MontrealCorpusTools / Montreal-Forced-Aligner

Command line utility for forced alignment using Kaldi
https://montrealcorpustools.github.io/Montreal-Forced-Aligner/
MIT License
1.34k stars 247 forks source link

[BUG] Tokenizer Fails on CommonVoice Japanese #575

Closed NataliaShmueli closed 1 year ago

NataliaShmueli commented 1 year ago

Debugging checklist

[x ] Have you updated to latest MFA version? [x ] Have you tried rerunning the command with the --clean flag?

Describe the issue A clear and concise description of what the bug is. The tokenizer failed on Japanese CommonVoice. When I tried it on even an individual speaker, it also failed. When I finally moved the test single speaker recordings to a folder that I named JaTest, it ended up working. This issue only happens with CommonVoice, so it might be related to the length of the folder name, of which was originally dbc3652a5a930b462947cfb0c88dd9ddb3ebe1c0cde73e7a020831c266f57ae464867e65ee452b1dbf2d034a39db03bab2773545ad809e2a2d209ed613492af8 For Reproducing your issue Please fill out the following:

  1. Corpus structure
    • What language is the corpus in?
    • Japanese
    • How many files/speakers?
    • 1518
    • Are you using lab files or TextGrid files for input?
    • .lab
  2. Dictionary
    • Are you using a dictionary from MFA? If so, which one?
    • N/A
    • If it's a custom dictionary, what is the phoneset?
    • N/A
  3. Acoustic model
    • If you're using an acoustic model, is it one download through MFA? If so, which one?
    • japanese_mfa
    • If it's a model you've trained, what data was it trained on?
    • N/A

Log file Please attach the log file for the run that encountered an error (by default these will be stored in ~/Documents/MFA). ja.log

Desktop (please complete the following information):

Additional context Add any other context about the problem here. TL;DR might be an issue with the length or naming scheme of folders.

mmcauliffe commented 1 year ago

Yeah, so Windows has a maximum path length of 260 (https://learn.microsoft.com/en-us/windows/win32/fileio/naming-a-file#maximum-path-length-limitation), so if you have nested common voice in some deep folder structure, then you'll hit this. You can move the directory to somewhere closer to the drive root (i.e. C:/common_voice_jp) and it should work. I'll think about ways that MFA could get around it, but it is ultimately a windows issue.

For reference, the path I use for it is D:\Data\speech\model_training_corpora\japanese\common_voice_ja

NataliaShmueli commented 1 year ago

Strangely enough, this has never been an issue for training/aligning, I don't think?
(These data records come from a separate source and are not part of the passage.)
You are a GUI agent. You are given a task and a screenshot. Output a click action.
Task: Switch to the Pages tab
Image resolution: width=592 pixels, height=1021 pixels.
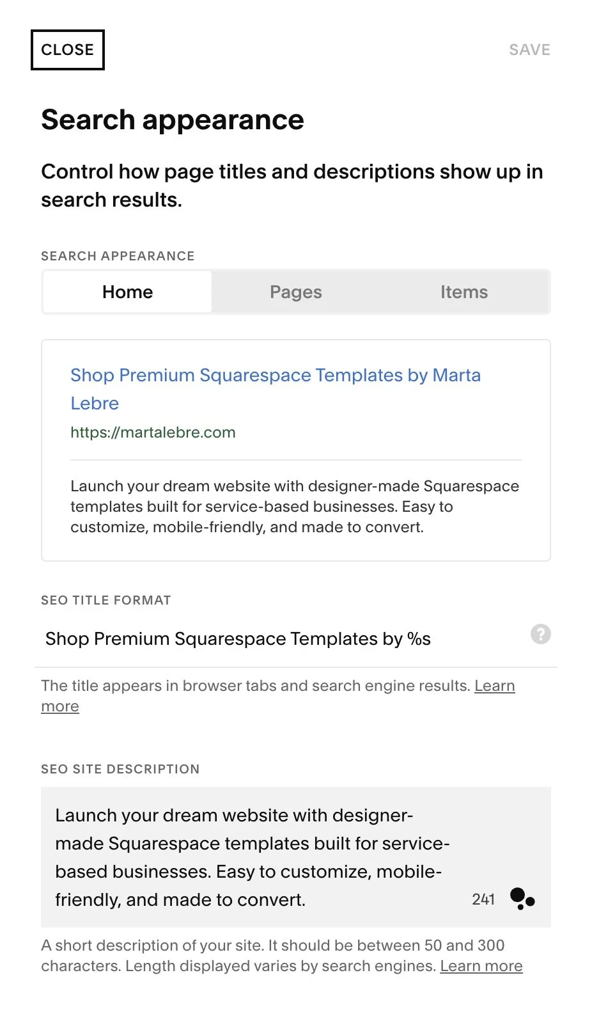295,292
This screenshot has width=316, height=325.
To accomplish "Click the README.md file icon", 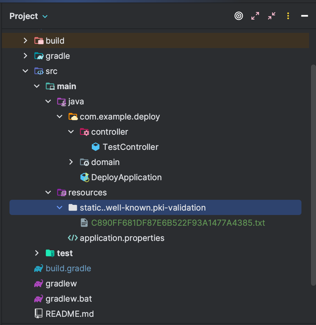I will point(38,314).
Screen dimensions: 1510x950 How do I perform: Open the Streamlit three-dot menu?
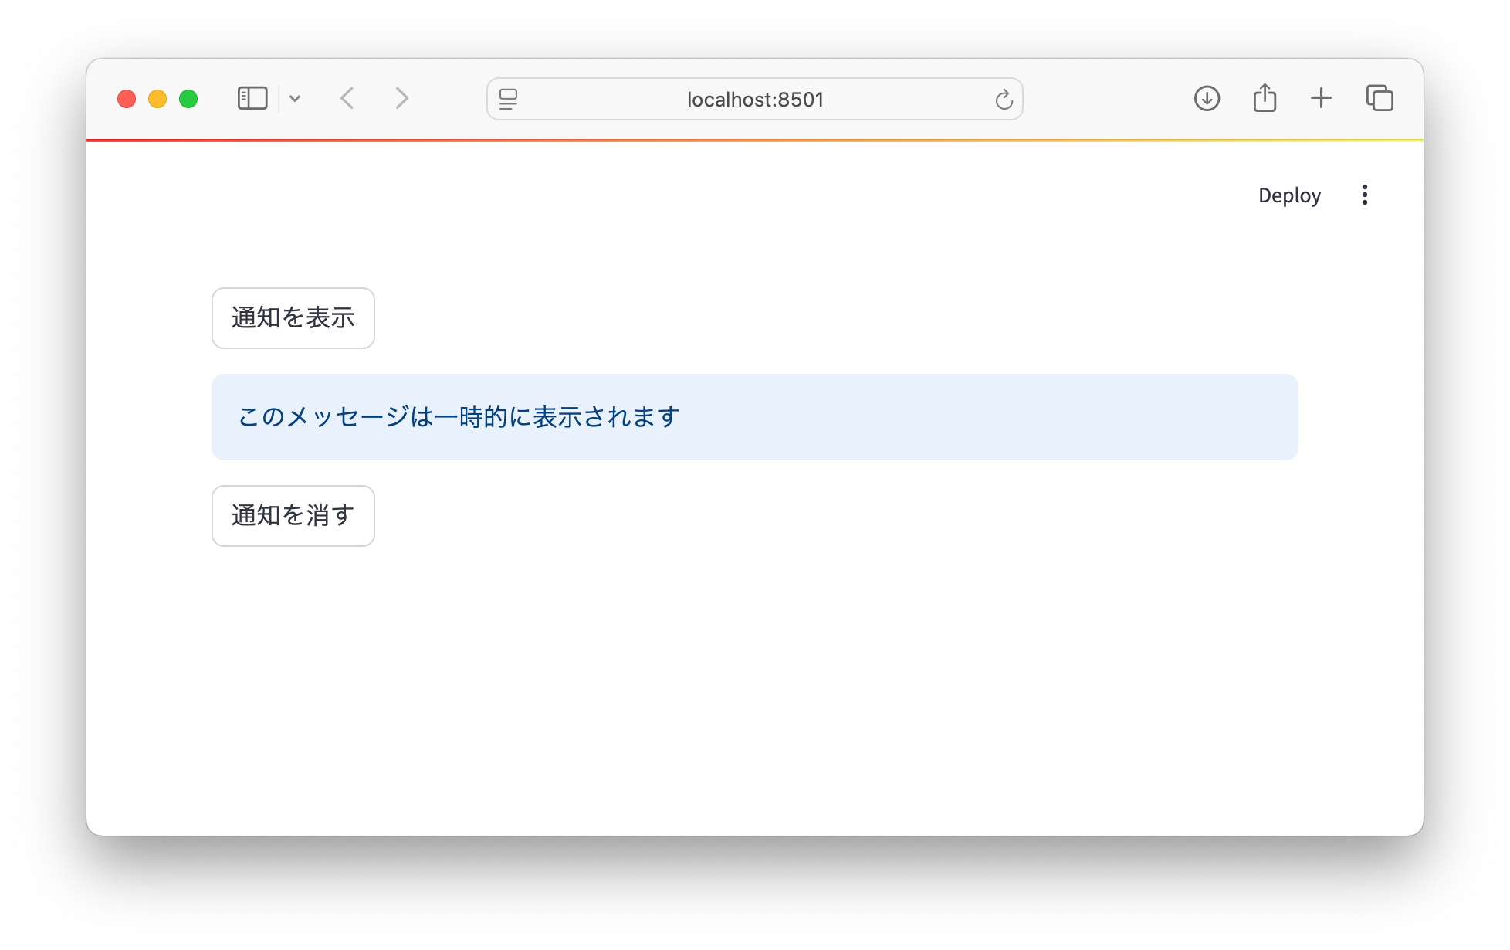point(1365,195)
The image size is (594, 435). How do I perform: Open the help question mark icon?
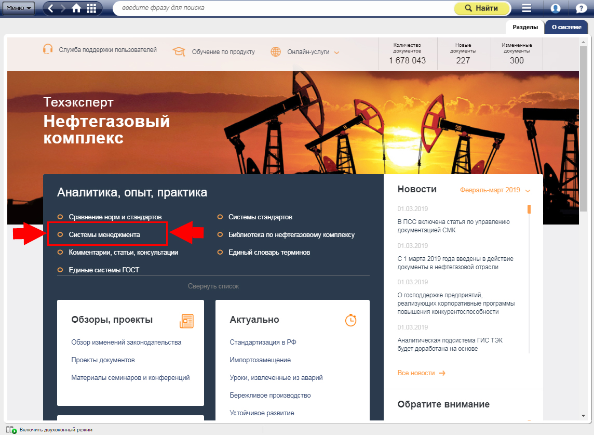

I checked online for the length and it was only 181 characters at max.

K:\Training_Models\Spoken\Japanese\CommonVoice\cv\ja\1af9f4b197c3b75b95b91661651d490a1ce31d182b462702bc7613842a00146835a16b7d7d28c1e0e8e366c41216e786cf8c155fcbdcaab3f8f7d99b4a9c09fe

NataliaShmueli commented 1 year ago

Adding one more thing, it's refusing to tokenize corpora with Japanese names. I had a dataset folder in Katakana, and renaming it to Romaji made it work. Not a major issue though!